- Official name: Pikhuwa Khola Hydropower Project
- Country: Nepal
- Location: Bhojpur District
- Coordinates: 27°08′50″N 87°02′03″E﻿ / ﻿27.14722°N 87.03417°E
- Purpose: Power
- Status: Operational
- Owner: Taksar Pikhuwa Khola Hydropower Ltd

Dam and spillways
- Type of dam: Gravity
- Impounds: Pikhuwa River

Power Station
- Commission date: 2076-02-27 BS
- Type: Run-of-the-river
- Installed capacity: 5 MW

= Pikhuwa Khola Hydropower Station =

Pikhuwa Khola Hydropower Station (Nepali: पिखुवा खोला जलविद्युत आयोजना) is a run-of-river hydro-electric plant located in Bhojpur District of Nepal.
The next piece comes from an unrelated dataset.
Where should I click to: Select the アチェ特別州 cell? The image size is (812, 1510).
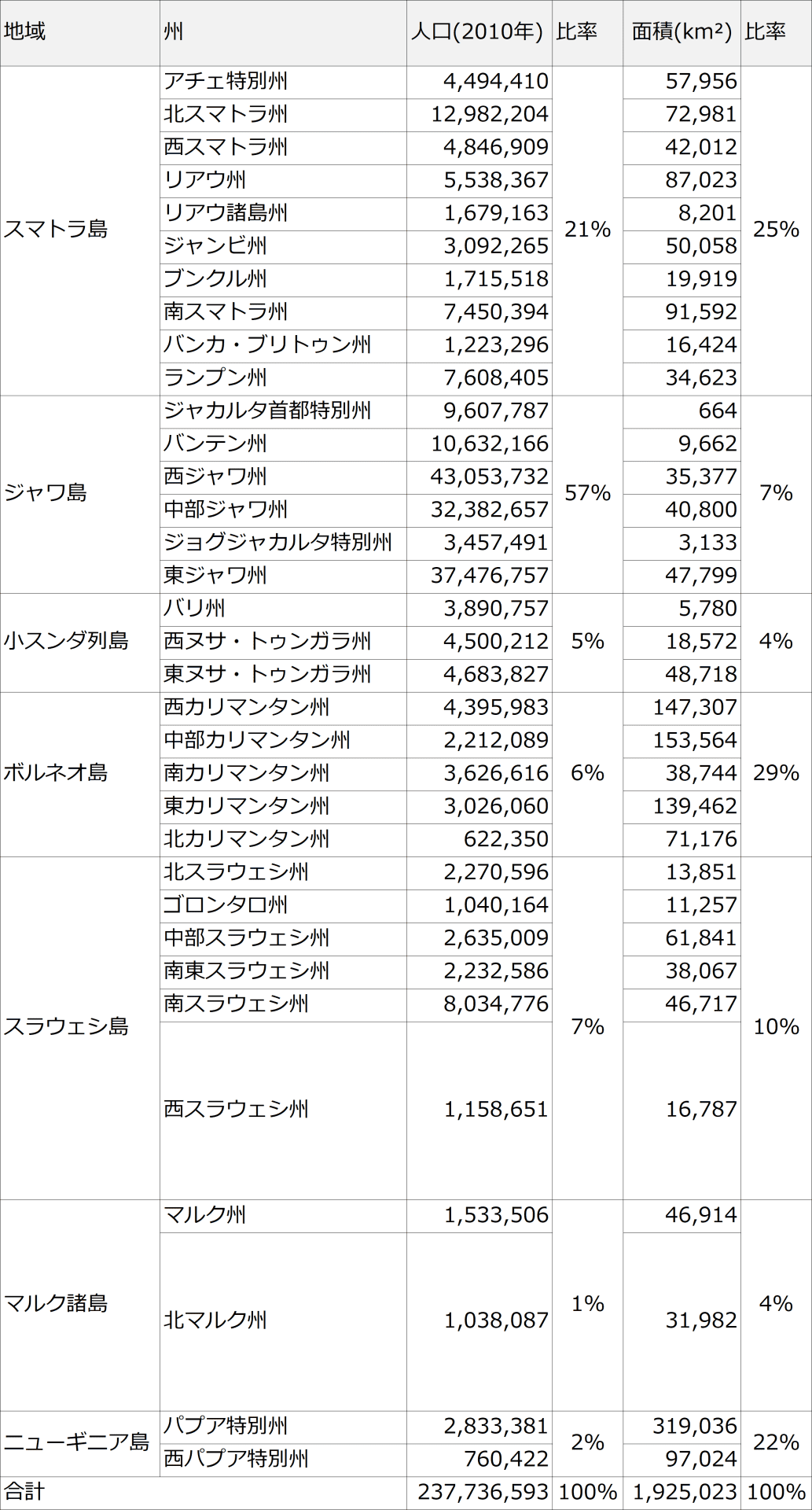[x=283, y=82]

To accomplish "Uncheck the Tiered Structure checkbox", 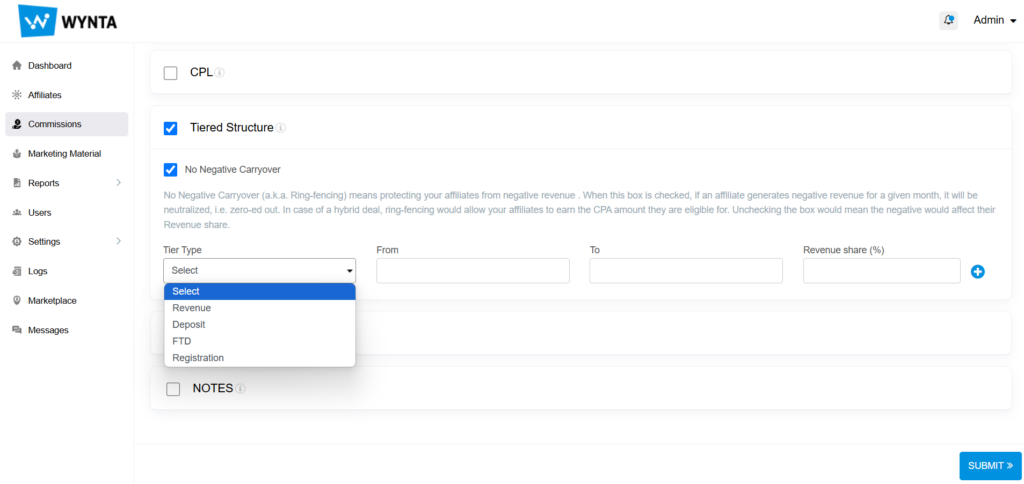I will point(170,128).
The flow from Pikhuwa River is used to generate 8 MW electricity. The plant is owned and developed by Taksar Pikhuwa Khola Hydropower Ltd, an IPP of Nepal. The plant started generating electricity from 2076-02-27BS. The generation licence will expire in 2102-12-06 BS, after which the plant will be handed over to the government. The power station is connected to the national grid and the electricity is sold to Nepal Electricity Authority.